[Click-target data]
####################
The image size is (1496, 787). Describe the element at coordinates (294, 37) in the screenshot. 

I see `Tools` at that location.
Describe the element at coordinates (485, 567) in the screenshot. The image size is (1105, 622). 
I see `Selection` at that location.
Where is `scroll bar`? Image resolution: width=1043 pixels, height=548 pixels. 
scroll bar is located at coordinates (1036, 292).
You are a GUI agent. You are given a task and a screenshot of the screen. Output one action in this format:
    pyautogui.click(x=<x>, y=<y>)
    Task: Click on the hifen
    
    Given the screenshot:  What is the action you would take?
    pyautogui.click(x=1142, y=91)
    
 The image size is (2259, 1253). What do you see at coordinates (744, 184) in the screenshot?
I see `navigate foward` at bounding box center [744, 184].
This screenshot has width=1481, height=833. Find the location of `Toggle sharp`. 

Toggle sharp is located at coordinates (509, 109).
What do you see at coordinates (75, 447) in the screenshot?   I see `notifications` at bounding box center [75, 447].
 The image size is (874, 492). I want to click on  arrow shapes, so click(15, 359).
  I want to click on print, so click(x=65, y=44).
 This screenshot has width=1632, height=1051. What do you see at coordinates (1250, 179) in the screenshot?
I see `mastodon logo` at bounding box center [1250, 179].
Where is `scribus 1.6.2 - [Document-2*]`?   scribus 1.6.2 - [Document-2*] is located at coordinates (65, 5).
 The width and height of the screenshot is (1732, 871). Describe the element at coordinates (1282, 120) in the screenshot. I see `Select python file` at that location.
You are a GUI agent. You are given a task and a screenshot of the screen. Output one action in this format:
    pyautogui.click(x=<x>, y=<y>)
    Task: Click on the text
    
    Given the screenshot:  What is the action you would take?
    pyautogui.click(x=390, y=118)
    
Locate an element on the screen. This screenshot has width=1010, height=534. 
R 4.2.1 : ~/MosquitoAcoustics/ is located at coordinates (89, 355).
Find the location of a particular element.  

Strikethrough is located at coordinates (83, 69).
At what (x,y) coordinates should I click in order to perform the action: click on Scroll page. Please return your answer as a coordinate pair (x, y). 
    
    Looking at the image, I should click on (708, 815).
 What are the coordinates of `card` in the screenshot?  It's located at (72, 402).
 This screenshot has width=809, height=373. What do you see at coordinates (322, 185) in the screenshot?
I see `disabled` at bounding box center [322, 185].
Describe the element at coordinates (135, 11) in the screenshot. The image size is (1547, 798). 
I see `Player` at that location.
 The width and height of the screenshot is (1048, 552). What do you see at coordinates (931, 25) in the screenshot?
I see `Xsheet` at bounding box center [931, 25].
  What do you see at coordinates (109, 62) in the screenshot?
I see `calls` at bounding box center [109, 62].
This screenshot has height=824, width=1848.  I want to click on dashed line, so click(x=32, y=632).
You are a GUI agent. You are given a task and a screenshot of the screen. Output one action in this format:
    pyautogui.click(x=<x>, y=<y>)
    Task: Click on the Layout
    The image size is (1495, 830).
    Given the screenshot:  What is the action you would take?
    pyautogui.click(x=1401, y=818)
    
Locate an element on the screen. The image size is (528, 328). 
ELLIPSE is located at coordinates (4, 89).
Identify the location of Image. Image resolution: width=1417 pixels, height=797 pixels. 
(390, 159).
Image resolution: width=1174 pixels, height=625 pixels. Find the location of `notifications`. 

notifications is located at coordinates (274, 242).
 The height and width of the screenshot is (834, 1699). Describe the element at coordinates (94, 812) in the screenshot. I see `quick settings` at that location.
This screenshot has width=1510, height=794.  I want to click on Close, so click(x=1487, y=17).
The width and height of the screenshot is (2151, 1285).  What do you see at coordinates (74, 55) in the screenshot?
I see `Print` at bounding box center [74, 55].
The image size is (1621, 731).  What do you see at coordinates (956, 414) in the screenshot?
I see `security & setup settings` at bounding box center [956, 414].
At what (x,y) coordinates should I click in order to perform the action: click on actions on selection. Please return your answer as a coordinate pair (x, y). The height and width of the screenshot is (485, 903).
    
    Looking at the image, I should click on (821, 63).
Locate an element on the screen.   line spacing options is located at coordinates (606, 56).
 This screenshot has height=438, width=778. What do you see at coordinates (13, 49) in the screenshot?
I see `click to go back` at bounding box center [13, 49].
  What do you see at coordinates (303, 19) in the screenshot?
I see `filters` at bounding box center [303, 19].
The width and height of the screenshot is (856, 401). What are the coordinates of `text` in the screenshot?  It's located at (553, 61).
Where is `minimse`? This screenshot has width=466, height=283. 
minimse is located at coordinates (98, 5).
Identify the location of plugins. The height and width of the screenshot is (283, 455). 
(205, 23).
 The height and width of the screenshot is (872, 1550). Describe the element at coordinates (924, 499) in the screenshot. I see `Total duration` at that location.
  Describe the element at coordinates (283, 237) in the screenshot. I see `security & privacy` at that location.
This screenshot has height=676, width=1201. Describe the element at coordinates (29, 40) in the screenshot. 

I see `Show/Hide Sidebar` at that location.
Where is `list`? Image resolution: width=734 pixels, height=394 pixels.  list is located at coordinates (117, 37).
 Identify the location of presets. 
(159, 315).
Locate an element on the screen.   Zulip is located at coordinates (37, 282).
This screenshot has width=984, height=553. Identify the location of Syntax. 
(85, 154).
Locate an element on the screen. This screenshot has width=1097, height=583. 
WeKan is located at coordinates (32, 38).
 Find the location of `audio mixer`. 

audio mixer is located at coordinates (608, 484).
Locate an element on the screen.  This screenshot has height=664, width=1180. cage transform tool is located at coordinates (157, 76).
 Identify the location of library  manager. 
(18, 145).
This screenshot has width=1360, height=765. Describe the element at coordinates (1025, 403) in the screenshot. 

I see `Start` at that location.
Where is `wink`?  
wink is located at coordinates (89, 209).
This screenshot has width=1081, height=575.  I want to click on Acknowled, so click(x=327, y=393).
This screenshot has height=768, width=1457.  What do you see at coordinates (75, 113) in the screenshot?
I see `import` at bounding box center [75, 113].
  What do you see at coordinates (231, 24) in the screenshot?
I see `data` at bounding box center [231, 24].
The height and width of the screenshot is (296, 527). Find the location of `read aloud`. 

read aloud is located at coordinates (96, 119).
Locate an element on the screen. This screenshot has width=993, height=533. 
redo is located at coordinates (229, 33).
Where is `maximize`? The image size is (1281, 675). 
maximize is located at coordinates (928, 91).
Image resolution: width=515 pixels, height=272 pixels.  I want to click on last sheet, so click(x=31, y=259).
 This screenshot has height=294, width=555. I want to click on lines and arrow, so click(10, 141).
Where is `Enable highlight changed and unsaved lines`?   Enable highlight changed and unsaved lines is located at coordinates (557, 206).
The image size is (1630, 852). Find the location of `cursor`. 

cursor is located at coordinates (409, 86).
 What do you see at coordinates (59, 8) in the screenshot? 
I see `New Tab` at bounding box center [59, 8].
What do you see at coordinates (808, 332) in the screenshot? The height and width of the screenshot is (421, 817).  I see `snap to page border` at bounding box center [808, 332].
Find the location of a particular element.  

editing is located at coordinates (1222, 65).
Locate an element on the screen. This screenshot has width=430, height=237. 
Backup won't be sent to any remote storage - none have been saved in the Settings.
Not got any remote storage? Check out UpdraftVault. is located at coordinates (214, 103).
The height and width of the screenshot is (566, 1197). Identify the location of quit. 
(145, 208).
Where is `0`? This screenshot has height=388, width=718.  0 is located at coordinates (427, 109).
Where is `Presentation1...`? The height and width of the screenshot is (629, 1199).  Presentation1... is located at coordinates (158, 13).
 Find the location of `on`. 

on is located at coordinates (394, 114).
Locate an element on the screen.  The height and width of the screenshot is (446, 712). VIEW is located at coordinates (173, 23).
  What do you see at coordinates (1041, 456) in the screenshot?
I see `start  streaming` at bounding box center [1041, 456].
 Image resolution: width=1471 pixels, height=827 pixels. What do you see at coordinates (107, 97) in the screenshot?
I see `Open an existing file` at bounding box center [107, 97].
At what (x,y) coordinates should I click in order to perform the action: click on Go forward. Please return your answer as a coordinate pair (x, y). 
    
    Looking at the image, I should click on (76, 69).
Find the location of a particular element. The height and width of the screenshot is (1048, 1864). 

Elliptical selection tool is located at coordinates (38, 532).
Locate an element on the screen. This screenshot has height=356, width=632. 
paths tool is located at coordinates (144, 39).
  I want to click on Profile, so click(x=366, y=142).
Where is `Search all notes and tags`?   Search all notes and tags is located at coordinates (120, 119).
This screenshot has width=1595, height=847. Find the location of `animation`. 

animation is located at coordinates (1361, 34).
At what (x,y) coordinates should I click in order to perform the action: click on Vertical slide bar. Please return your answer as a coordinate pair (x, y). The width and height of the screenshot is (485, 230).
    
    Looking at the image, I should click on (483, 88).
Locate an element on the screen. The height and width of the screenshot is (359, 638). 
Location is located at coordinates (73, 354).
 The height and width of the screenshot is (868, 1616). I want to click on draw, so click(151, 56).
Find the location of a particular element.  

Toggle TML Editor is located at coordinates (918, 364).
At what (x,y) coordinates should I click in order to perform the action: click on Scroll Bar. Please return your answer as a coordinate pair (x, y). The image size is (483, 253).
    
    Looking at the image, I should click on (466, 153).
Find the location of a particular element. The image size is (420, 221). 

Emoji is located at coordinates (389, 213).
####################
_To do:_ Put the rows from the line containing "Describe the element at coordinates (135, 11)" through the line containing "pyautogui.click(x=1401, y=818)", both included, into a JSON list of strings, one string per line and no blank lines.

_In response:_
[
  "Describe the element at coordinates (135, 11) in the screenshot. The image size is (1547, 798). ",
  "I see `Player` at that location.",
  " The width and height of the screenshot is (1048, 552). What do you see at coordinates (931, 25) in the screenshot?",
  "I see `Xsheet` at bounding box center [931, 25].",
  "  What do you see at coordinates (109, 62) in the screenshot?",
  "I see `calls` at bounding box center [109, 62].",
  "This screenshot has height=824, width=1848.  I want to click on dashed line, so click(x=32, y=632).",
  "You are a GUI agent. You are given a task and a screenshot of the screen. Output one action in this format:",
  "    pyautogui.click(x=<x>, y=<y>)",
  "    Task: Click on the Layout",
  "    The image size is (1495, 830).",
  "    Given the screenshot:  What is the action you would take?",
  "    pyautogui.click(x=1401, y=818)"
]